Starting at the line that contains "Given: Click the", output each line exactly as written through the end of the listing below, but leave out the pictures.
DATASET CONTENT section start
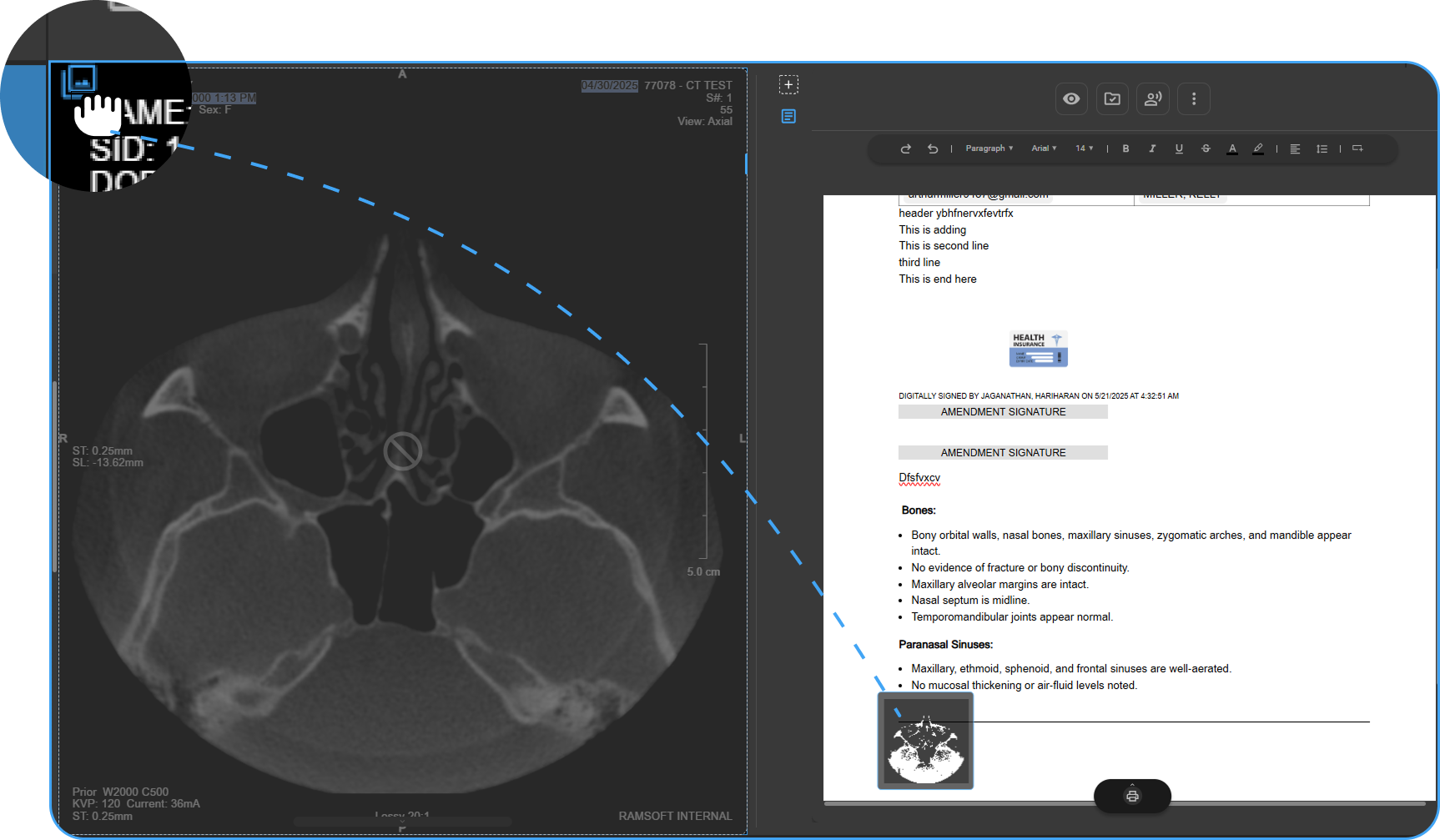This screenshot has height=840, width=1440.
Task: Pick the text font color
Action: pos(1232,148)
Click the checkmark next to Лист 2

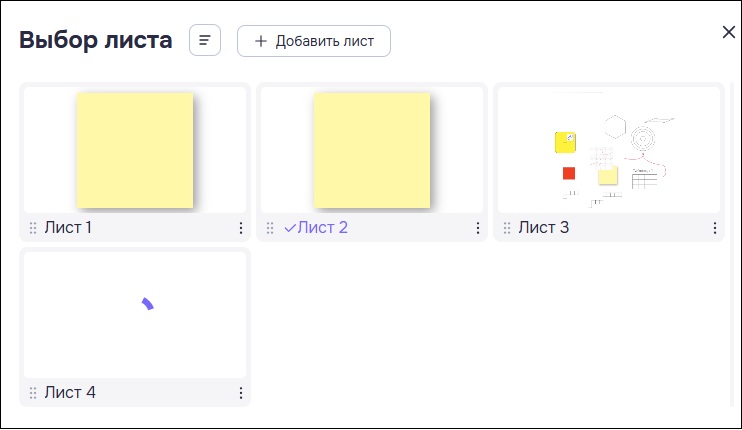click(x=290, y=228)
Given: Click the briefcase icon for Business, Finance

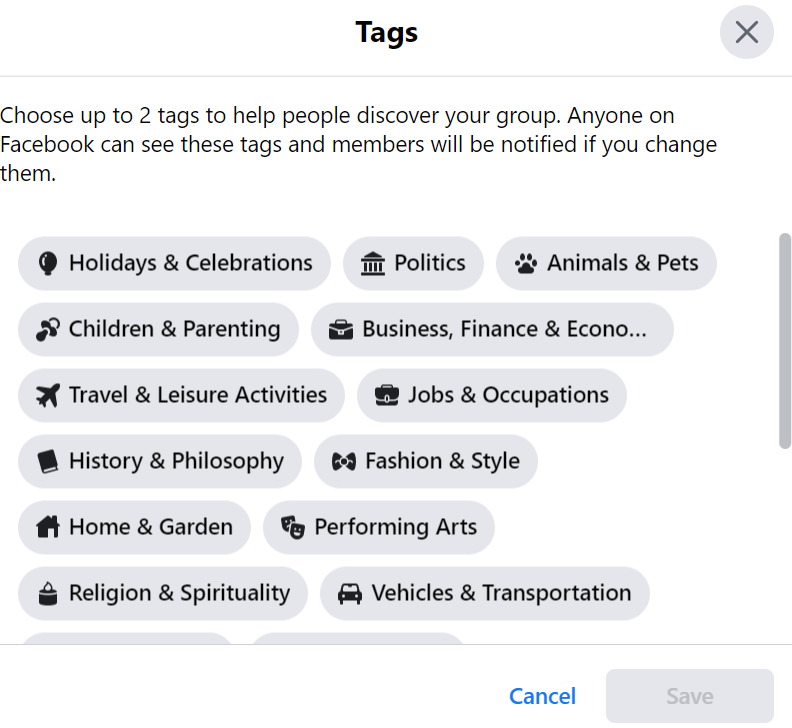Looking at the screenshot, I should pos(341,330).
DATASET CONTENT section end
> WRITTEN REPLY
Given: Click the briefcase icon for Business, Finance

Looking at the screenshot, I should pos(341,330).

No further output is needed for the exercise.